Sit. Stay. Roll over. Now go fetch a credit card with a low-interest rate…

It's been kind of a quiet week in the news when it comes to credit cards, but that's not necessarily a bad thing. Sometimes it brings the really weird stuff bubbling to the surface.

Plastic for your pet?

You've heard of dead people occasionally being offered credit cards. And you've heard of dogs being offered credit cards. But this may be a first -- a dead dog.

The Observer, the paper of record for Sarnia, Ontario, reported that last week, Kelly Sloan of Sarnia, Ontario, was looking through his mail when he found an offer from Capital One.

"We're not offering our low long-term rate to just anyone," the letter stated. But, actually, yes, apparently they were offering the low long-term rate to just about anyone because the offer was mailed to Spark Sloan. Spark is the name of Sloan's dog, who died at the age of 13 -- over 10 years ago.

Now, it's not completely Capital One's fault (although mostly, yes, it is). Sloan canceled his late father's Capital One credit card, and when the marketing materials and offers kept pouring into his dearly departed dad, the dutiful son asked the company to stop with the mailings. They didn't, and so one day Sloan -- apparently feeling mischievous -- filled out an application and put Spark's name as the consumer applying for the card.

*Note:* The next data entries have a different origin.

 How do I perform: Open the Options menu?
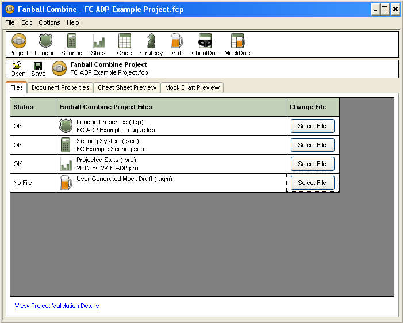49,22
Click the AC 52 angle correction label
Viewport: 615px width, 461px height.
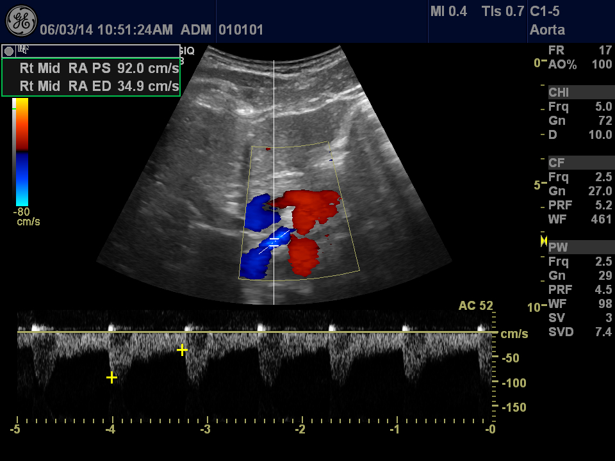click(475, 306)
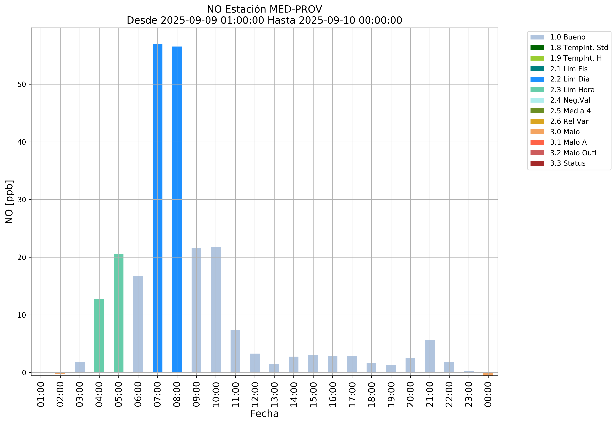Click the 2.3 Lim Hora legend swatch
Viewport: 616px width, 424px height.
tap(537, 90)

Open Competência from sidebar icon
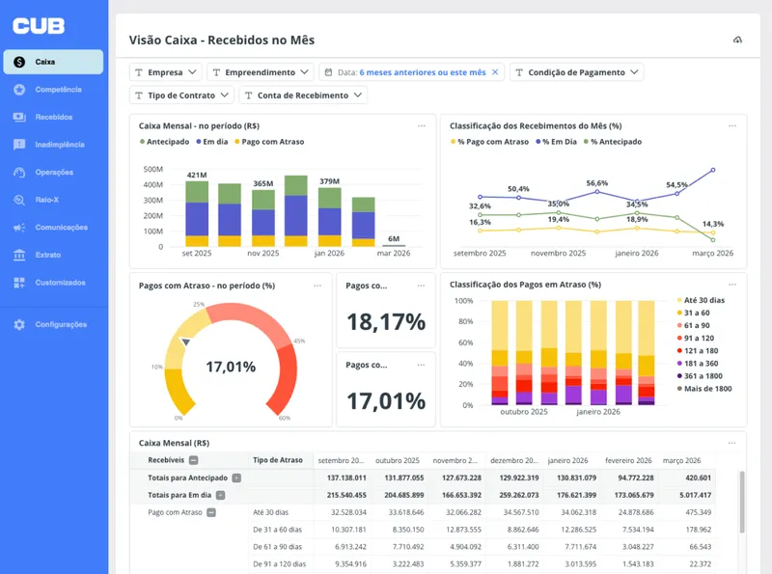[19, 90]
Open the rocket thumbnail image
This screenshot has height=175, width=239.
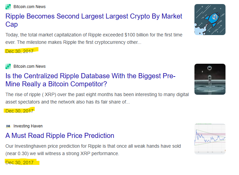point(210,20)
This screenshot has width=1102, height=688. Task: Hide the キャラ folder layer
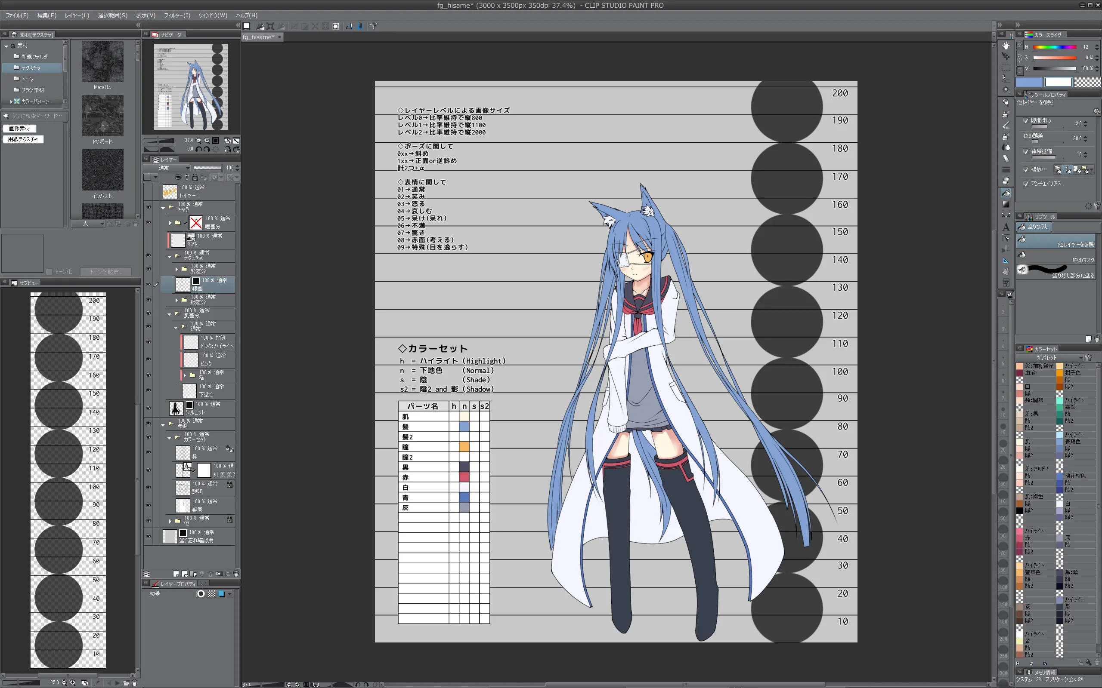click(x=148, y=207)
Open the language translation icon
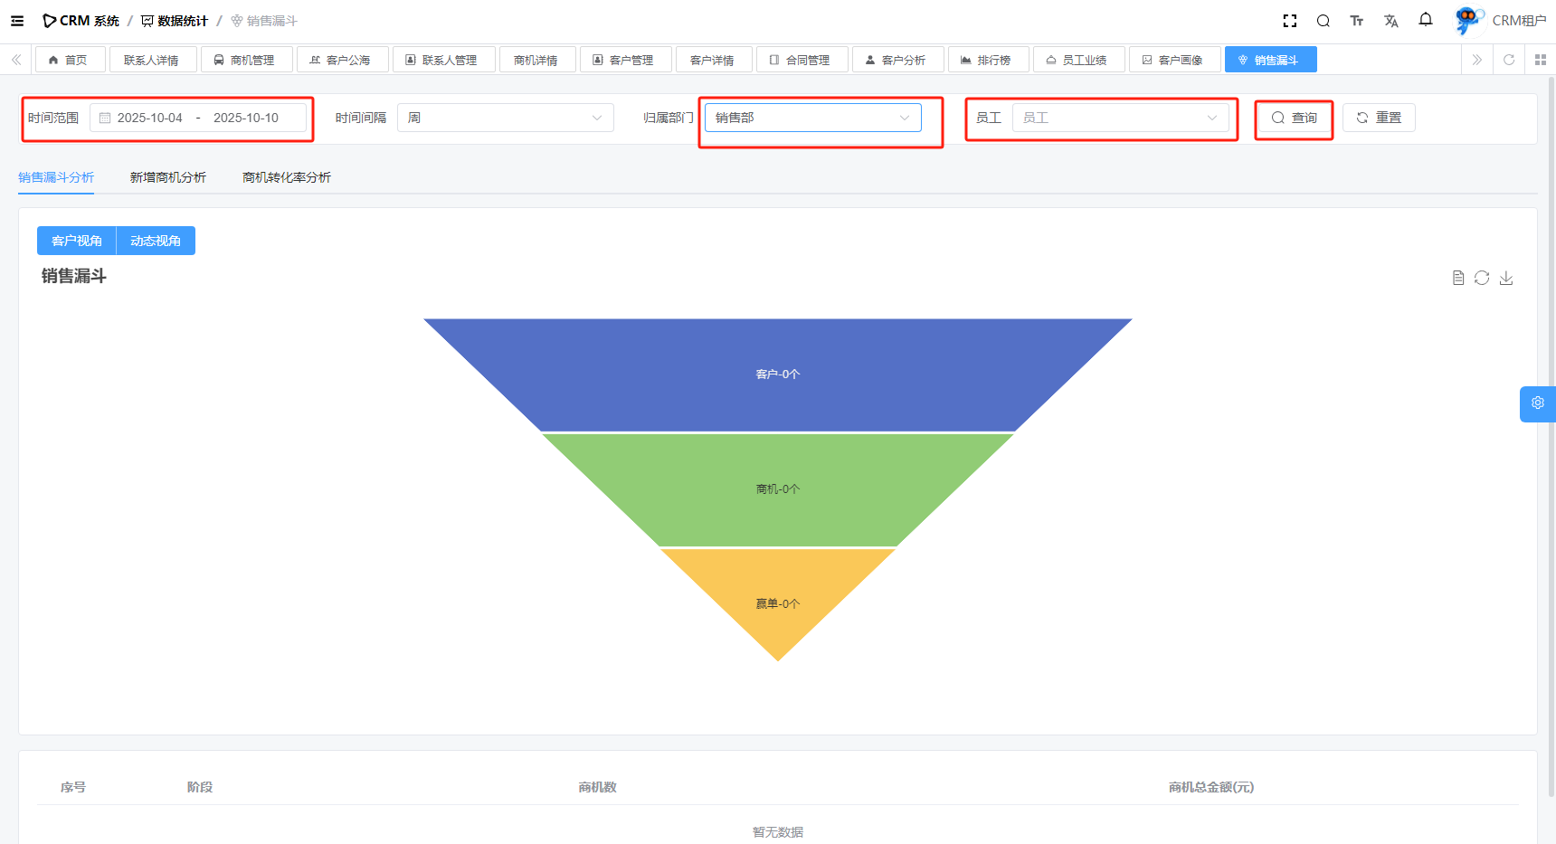The height and width of the screenshot is (844, 1556). (1390, 21)
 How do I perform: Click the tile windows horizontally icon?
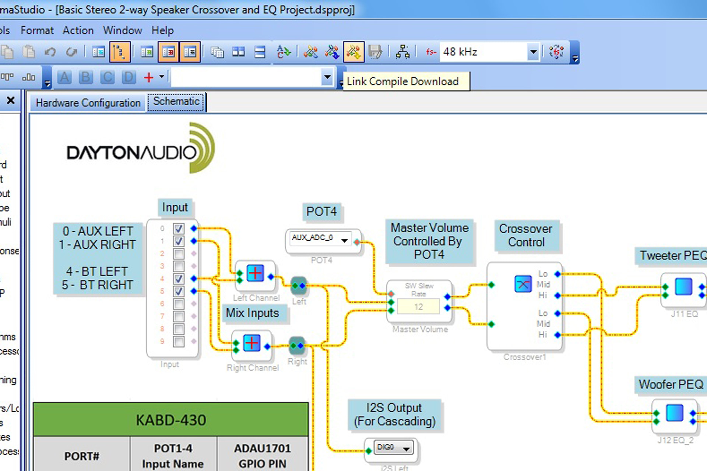[x=260, y=52]
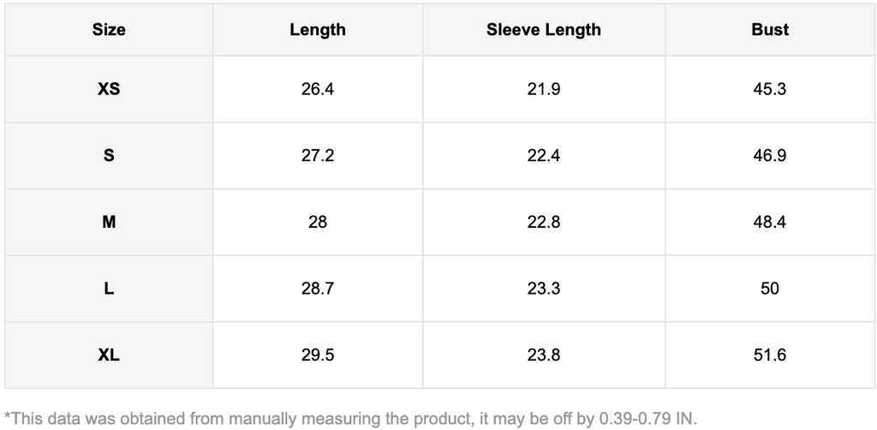Click the M bust value 48.4
Screen dimensions: 877x430
pos(770,222)
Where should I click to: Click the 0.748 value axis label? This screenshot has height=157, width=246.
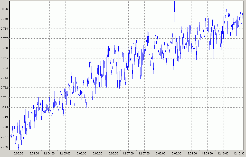click(5, 127)
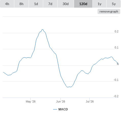Click the 0.2 y-axis label
The image size is (121, 116).
[x=116, y=31]
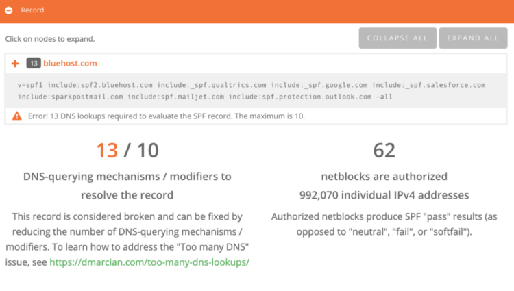Click the 'resolve the record' heading text
The image size is (514, 291).
point(127,195)
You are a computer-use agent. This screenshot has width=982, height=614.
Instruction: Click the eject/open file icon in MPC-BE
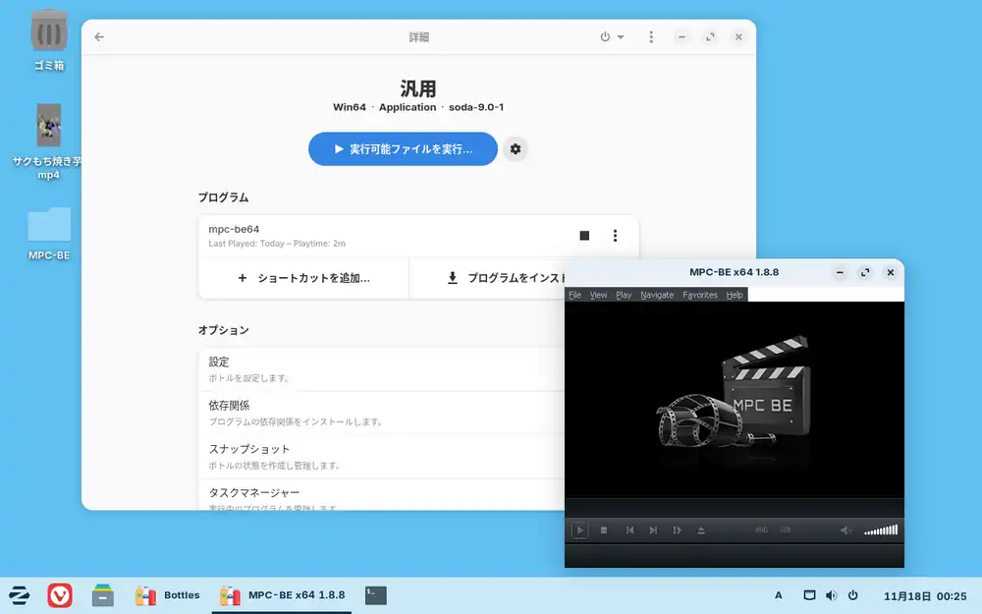(x=701, y=530)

Now, evidently, the dog is getting offers for credit cards, which may make people with bad credit and who want a credit card really shake their heads in disbelief. Still, maybe this should be the start of some sort of trend. Dogs give us so much joy, from being generally glad to see their owners to starring in some hilarious Super Bowl commercials. Maybe man's best friend deserves a rewards credit card with a low long-term interest rate.

Credit card debt drops most in hardest hit areas

Equifax is reporting that almost 60 of the top 100 metropolitan statistical areas (MSA) that have been clobbered by credit card debt have now, in the last year, seen serious declines in what they owe to credit cards -- into the double digits. The MSAs with the steepest drops were:

  1. Port St. Lucie, Fla., residents owe 23.59 percent less in credit card debt than they did a year ago.
  2. Ocala, Fla. is second with 20.97 percent.
  3. The Bremerton-Silverdale area in Washington state is close behind at 20.62 percent.
  4. Shreveport-Bossier City, La. clocks in at 20.10 percent.
  5. Bakersfield-Delano, Calif. with 19.05 percent.

In the press release, Equifax president Trey Loughran said, "It is interesting that MSAs from some of the states hardest hit by the recession showed some of the biggest reductions in credit card debt. This suggests that consumers from these hardest hit areas have been especially cautious in their spending and diligent in paying down their credit card debt."

In any case, it's always nice to see some good economic news.

If your credit card number starts with 5510

Relax. Do nothing. It's just a coincidence.

The police department in Heath, Ohio, is alerting their residents that a scam in the name of Hopewell Federal Credit Union has been going on, according to The Newark Advocate. Two of Heath's residents were texted with the news that their credit cards starting with the number 5510 had been deactivated. The residents were told to call a phone number to presumably get everything straightened out.

Well, obviously the scammer is hoping to either get lucky and land some panicked person who happens to have those numbers on their credit card, and then the person on the other end of the line can calmly ask them to repeat the entire number to make sure that this is, indeed, the right account. You can just imagine what the con artist will do if someone calls them and provides their full credit card number.

Anyway, if you're ever panicking over one of these mysterious messages, as The Newark Advocate suggests, call your bank or credit union directly and check it out. Don't call the number that the text message gives you.